— Start of TASK INPUTS —

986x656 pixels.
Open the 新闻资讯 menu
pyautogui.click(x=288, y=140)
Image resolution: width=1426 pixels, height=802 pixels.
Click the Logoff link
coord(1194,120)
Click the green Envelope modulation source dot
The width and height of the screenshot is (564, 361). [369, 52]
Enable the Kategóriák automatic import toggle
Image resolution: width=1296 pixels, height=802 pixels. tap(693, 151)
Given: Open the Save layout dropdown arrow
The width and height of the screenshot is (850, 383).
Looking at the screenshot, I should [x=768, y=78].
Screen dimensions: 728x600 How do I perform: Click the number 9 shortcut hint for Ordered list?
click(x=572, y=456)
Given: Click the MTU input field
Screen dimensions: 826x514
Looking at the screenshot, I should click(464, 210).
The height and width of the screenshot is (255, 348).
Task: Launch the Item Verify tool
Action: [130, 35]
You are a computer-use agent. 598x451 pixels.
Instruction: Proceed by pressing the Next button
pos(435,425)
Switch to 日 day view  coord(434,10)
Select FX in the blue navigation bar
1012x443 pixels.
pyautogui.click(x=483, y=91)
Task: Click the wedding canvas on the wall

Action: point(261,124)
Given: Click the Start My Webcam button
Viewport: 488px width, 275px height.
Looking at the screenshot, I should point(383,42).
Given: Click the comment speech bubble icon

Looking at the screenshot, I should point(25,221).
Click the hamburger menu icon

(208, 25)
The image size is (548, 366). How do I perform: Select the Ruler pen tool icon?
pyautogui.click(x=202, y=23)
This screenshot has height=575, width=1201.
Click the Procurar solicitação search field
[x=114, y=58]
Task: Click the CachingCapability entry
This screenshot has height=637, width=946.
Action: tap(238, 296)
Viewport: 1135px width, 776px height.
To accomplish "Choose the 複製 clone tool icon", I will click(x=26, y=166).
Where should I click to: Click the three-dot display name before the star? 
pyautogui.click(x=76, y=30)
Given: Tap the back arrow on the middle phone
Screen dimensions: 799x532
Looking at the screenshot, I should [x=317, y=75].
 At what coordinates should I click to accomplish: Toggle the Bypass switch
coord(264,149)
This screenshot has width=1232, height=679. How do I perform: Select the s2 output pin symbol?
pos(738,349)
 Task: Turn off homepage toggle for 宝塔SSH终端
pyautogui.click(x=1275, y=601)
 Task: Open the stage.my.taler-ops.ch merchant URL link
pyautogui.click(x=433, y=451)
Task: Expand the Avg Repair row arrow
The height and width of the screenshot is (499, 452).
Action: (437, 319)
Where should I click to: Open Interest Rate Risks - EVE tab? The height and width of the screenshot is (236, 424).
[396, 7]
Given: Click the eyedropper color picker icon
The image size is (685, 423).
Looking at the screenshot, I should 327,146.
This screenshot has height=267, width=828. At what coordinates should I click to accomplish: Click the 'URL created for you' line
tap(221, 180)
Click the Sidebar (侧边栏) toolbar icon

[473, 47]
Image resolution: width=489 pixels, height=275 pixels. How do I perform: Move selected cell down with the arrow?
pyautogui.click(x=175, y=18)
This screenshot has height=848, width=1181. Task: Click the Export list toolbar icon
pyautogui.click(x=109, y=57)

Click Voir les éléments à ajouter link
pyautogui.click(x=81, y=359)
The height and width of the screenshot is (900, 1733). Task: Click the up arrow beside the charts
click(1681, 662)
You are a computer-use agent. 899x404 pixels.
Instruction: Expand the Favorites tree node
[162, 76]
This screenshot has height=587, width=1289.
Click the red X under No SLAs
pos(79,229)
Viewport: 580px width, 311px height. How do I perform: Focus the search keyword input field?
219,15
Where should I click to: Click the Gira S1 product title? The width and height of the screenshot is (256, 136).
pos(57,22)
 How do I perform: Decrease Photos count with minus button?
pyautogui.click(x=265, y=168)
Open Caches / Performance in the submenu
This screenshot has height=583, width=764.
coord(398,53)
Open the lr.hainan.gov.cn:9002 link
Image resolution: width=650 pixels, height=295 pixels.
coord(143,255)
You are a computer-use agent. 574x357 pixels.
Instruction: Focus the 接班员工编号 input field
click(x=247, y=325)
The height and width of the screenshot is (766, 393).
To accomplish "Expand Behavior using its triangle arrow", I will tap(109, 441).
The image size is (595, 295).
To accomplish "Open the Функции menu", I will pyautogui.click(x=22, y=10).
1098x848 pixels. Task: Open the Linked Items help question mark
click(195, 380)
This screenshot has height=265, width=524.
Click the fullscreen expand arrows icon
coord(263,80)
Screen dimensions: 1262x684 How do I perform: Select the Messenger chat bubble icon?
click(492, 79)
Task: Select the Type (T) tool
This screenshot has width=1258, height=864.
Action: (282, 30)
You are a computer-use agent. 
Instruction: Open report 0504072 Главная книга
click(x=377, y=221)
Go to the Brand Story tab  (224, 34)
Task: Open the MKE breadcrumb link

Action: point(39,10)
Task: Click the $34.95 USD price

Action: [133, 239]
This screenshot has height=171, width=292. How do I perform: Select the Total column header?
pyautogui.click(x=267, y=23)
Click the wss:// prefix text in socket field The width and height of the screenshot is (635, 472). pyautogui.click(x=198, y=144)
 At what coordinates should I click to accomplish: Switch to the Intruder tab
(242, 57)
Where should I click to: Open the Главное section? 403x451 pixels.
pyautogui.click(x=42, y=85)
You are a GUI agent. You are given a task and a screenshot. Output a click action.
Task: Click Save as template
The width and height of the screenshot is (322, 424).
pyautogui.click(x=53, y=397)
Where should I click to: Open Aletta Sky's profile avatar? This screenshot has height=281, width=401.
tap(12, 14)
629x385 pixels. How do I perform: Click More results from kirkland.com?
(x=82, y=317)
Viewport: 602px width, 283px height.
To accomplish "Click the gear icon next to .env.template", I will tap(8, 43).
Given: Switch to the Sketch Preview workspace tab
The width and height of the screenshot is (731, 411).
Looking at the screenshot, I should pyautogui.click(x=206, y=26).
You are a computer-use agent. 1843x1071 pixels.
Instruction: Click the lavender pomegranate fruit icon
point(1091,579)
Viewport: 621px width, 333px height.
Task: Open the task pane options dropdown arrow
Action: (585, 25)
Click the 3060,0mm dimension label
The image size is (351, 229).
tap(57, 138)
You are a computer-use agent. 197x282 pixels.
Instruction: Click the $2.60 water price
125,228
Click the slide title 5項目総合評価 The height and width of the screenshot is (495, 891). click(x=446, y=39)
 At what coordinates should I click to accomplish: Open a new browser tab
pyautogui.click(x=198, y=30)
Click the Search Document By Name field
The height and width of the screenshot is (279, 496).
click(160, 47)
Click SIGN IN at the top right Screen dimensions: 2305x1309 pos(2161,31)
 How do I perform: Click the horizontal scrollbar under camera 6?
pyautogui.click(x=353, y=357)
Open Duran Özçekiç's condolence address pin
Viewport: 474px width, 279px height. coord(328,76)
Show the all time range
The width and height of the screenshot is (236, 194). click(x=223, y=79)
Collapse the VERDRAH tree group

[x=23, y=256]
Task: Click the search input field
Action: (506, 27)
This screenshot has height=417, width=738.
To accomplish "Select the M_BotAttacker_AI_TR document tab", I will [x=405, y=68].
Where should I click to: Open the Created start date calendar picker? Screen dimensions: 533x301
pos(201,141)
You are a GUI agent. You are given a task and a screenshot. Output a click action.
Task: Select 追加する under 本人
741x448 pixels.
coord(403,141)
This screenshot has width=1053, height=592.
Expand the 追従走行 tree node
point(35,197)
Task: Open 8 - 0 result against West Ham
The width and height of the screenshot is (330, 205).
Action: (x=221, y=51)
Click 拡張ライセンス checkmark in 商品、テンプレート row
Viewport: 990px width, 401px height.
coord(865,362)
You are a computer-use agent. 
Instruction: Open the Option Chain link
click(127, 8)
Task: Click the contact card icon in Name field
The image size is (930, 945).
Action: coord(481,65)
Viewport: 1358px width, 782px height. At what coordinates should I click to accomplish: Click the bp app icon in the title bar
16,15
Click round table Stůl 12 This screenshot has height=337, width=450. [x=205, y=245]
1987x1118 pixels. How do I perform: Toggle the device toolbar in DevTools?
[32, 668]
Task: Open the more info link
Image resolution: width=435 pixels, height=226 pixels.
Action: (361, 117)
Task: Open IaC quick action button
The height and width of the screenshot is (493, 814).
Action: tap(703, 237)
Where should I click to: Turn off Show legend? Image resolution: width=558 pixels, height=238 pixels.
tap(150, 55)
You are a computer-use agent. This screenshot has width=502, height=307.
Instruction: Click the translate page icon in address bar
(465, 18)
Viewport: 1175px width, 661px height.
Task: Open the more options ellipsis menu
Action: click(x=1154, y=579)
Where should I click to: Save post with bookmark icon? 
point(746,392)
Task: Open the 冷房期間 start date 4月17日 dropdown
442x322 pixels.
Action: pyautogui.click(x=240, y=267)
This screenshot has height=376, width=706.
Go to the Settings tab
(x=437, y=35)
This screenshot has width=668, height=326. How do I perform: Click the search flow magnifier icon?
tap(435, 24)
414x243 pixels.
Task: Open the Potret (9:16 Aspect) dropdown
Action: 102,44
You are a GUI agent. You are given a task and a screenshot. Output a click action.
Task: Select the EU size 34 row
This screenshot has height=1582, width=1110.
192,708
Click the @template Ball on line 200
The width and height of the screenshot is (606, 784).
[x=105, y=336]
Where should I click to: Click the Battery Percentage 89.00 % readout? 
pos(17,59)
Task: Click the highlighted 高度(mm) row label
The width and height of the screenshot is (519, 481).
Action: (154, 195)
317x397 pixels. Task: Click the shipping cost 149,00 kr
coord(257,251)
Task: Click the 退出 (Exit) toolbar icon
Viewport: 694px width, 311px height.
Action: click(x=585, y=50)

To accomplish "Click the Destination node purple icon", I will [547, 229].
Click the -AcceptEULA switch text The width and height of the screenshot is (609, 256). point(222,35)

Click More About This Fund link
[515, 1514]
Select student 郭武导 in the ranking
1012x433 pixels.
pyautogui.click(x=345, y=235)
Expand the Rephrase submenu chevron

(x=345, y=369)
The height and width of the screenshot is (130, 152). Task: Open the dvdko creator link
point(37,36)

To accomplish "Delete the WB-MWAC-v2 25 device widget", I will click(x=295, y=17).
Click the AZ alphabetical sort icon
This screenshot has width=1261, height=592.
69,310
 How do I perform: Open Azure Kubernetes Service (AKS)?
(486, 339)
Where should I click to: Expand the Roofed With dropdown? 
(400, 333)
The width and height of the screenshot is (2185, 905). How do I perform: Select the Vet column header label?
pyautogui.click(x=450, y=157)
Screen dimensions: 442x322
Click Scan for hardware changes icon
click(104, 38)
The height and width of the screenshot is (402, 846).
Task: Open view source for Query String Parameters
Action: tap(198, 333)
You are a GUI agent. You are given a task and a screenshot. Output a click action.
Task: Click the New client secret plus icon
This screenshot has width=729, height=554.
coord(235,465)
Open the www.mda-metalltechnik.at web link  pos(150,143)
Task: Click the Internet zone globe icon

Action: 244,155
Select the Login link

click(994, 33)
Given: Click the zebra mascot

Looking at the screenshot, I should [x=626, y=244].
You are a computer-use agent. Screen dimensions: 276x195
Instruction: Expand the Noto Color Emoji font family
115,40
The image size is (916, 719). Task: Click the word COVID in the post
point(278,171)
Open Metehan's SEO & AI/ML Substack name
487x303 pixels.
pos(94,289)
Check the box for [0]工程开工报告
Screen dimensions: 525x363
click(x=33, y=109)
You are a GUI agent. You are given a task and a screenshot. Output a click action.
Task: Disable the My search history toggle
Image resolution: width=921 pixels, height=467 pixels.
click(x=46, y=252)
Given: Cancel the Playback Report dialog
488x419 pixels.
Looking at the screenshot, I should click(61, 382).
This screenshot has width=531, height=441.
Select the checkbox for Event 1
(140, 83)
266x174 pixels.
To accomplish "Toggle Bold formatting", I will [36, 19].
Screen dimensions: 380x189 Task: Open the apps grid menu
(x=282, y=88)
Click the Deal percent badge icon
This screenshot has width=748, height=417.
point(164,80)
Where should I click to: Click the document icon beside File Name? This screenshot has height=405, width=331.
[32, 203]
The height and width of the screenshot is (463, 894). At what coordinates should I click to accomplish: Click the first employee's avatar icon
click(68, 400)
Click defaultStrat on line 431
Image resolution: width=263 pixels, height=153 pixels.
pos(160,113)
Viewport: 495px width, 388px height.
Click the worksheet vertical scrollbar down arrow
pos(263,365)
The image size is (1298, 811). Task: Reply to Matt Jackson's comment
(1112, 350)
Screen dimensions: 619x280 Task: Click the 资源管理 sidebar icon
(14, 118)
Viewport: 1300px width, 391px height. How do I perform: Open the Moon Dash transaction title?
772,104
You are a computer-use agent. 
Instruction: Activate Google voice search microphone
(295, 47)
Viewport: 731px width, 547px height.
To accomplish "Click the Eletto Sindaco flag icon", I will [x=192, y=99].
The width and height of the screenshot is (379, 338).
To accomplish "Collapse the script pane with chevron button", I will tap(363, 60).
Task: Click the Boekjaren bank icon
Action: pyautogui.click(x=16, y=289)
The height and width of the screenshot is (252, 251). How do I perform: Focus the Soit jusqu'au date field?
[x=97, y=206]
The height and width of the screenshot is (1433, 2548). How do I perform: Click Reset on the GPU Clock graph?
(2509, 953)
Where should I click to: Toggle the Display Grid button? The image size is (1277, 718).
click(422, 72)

— End of TASK INPUTS —

◆ SET TASK ◆
Reproduce only the stretch of material from the line containing "Task: Click the highlighted 高度(mm) row label" through the line containing "coord(257,251)", changing "shipping cost" to "delivery charge" and leaving everything else untouched.

◆ WRITTEN RESPONSE ◆
Task: Click the highlighted 高度(mm) row label
The width and height of the screenshot is (519, 481).
Action: (154, 195)
317x397 pixels. Task: Click the delivery charge 149,00 kr
coord(257,251)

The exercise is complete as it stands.